▸ TASK TO COMPLETE
Copy out every row in the Records below, from the line containing "At what coordinates should I click to accomplish: Open the 了解更多" down to the line containing "coord(301,154)", with both of those lines included.

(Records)
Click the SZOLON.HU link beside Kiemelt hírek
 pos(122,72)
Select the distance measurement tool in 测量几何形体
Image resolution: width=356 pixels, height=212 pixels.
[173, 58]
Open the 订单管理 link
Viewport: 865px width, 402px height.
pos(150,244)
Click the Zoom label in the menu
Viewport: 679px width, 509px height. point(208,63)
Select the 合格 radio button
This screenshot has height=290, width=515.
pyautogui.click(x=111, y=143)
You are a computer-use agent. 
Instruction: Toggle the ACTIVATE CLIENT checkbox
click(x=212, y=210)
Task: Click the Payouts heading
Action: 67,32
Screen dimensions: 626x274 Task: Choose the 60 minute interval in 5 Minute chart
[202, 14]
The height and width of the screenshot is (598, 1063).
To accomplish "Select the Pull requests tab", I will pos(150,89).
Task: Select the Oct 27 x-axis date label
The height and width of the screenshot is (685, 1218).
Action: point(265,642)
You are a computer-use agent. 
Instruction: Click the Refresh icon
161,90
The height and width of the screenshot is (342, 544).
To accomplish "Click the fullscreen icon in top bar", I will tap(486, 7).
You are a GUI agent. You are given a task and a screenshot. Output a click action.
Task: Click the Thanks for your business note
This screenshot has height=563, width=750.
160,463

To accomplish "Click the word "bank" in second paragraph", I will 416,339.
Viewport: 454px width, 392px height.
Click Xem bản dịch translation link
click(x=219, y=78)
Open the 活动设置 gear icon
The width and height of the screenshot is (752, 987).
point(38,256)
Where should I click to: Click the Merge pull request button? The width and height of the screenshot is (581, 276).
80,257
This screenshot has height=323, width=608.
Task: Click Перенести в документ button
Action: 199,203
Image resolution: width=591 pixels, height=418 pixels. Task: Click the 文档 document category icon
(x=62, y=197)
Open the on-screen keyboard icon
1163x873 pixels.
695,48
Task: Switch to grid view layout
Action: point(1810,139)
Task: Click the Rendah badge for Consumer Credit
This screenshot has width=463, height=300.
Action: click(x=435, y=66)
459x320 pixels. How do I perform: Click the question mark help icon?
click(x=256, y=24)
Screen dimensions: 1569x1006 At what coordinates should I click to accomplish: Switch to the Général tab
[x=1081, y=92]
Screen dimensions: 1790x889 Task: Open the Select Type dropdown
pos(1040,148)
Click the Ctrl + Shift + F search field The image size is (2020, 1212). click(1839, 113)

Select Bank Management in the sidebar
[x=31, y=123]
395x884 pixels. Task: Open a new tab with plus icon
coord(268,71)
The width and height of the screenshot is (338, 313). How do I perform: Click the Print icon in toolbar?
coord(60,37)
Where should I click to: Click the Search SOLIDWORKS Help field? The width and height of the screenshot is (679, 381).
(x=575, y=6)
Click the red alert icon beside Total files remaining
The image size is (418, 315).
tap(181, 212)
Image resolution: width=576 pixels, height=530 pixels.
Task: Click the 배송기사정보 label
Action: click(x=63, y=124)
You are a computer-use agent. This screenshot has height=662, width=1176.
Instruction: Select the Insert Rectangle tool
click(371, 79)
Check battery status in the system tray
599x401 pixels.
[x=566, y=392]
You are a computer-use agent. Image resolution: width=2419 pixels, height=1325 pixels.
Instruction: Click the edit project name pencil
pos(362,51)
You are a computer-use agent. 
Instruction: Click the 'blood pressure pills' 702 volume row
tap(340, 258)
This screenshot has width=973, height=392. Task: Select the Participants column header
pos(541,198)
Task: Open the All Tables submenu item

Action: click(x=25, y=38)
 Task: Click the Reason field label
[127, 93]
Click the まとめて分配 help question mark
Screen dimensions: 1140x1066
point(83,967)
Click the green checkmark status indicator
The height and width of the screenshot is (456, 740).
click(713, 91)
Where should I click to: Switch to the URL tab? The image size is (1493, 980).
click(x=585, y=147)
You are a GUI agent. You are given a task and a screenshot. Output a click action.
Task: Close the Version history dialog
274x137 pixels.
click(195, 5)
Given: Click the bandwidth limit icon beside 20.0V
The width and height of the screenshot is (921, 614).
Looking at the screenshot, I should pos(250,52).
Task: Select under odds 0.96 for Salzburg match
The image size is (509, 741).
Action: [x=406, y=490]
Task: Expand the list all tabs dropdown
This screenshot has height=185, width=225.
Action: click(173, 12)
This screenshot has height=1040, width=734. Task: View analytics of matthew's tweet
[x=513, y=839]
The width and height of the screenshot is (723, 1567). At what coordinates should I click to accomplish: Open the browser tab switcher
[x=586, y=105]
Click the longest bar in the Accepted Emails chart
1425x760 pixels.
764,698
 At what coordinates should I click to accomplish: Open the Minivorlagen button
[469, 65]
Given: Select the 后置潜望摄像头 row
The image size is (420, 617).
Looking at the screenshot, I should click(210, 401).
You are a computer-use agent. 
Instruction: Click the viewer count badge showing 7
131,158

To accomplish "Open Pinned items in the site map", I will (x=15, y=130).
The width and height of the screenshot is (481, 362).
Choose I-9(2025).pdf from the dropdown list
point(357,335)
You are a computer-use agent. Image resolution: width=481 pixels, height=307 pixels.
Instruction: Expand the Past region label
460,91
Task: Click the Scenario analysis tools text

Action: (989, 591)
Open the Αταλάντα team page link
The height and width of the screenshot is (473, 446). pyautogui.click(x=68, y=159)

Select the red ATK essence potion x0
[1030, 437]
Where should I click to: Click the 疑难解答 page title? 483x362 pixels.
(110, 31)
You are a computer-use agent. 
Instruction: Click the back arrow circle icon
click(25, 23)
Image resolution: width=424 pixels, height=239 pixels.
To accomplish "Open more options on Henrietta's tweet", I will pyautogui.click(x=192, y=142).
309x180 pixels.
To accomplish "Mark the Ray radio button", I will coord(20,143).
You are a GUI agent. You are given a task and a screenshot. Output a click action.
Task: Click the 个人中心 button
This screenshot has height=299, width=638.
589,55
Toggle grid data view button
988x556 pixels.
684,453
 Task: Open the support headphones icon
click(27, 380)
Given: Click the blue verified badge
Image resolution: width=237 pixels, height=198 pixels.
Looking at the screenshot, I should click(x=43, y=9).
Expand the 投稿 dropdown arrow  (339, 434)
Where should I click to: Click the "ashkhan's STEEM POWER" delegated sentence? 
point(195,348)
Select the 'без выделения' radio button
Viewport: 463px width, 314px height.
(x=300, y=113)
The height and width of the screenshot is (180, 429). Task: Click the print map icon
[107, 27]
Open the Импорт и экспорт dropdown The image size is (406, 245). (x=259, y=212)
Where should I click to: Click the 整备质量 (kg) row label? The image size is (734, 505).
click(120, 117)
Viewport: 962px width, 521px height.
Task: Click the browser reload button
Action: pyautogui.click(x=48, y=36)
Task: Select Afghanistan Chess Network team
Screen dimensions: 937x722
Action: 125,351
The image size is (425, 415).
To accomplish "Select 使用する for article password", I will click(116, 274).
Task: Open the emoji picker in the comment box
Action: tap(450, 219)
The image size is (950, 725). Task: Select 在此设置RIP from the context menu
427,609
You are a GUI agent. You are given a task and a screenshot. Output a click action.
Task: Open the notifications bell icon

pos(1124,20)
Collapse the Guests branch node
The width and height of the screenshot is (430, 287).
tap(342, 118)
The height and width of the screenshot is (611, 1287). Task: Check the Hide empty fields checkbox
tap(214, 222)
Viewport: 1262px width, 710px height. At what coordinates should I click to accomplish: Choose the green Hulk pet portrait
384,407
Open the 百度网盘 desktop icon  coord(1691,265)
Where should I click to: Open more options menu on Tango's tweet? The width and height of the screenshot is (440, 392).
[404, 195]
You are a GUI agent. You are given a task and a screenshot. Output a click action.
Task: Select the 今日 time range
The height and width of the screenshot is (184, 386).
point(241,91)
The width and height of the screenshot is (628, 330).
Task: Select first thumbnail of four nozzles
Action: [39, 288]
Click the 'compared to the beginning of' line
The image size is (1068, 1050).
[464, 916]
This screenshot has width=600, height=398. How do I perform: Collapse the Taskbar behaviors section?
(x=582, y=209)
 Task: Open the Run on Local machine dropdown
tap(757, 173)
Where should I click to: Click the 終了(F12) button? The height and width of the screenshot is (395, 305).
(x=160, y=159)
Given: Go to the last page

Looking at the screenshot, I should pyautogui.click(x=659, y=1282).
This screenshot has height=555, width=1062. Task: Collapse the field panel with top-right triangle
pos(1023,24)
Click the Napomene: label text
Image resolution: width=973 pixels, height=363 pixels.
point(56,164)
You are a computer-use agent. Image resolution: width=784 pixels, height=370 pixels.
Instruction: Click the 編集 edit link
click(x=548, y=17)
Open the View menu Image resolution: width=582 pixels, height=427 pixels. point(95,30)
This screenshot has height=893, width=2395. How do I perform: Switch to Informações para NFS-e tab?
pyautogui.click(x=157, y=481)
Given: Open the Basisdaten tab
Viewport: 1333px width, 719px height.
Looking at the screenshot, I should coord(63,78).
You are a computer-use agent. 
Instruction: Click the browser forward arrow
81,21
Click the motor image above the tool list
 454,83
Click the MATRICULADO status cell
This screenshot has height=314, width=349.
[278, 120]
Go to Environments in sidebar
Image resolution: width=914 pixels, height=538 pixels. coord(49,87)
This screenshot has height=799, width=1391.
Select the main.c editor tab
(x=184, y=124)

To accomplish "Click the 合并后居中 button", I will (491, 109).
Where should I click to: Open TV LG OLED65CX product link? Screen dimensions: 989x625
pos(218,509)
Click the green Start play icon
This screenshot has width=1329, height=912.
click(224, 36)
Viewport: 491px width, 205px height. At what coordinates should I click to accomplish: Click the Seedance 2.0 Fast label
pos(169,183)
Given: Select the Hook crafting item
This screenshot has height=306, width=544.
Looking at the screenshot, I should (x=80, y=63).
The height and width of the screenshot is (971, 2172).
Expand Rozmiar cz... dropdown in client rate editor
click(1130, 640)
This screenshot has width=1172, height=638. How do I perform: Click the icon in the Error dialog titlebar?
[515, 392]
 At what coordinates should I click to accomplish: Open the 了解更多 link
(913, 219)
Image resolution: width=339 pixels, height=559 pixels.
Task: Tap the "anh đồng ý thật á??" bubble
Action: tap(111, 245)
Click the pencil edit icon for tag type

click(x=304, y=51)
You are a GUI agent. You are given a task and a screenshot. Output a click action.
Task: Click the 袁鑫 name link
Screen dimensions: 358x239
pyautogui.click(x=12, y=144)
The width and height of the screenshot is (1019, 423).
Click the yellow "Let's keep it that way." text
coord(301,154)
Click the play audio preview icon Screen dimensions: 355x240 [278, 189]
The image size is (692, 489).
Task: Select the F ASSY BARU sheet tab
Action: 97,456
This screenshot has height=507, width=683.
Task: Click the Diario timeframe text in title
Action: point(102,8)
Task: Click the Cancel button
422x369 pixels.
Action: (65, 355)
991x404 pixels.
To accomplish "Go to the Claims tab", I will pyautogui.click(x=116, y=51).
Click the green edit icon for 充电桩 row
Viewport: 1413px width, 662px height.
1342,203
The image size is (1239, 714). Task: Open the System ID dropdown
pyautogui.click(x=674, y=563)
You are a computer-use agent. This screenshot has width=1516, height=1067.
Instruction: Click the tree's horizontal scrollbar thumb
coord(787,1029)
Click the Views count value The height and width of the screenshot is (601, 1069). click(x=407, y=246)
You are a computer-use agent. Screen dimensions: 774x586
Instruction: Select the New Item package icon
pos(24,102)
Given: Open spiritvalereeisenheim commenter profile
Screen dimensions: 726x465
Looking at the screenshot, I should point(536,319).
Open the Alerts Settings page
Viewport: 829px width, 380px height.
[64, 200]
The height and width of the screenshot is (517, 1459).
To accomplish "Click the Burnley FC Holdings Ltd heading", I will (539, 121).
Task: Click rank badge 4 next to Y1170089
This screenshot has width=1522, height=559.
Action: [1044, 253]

▸ SOLVED PROBLEM
 At what coordinates should I click to accomplish: Open the 了解更多 link
(913, 219)
Image resolution: width=339 pixels, height=559 pixels.
Task: Tap the "anh đồng ý thật á??" bubble
Action: tap(111, 245)
Click the pencil edit icon for tag type

click(x=304, y=51)
You are a GUI agent. You are given a task and a screenshot. Output a click action.
Task: Click the 袁鑫 name link
Screen dimensions: 358x239
pyautogui.click(x=12, y=144)
The width and height of the screenshot is (1019, 423).
Click the yellow "Let's keep it that way." text
coord(301,154)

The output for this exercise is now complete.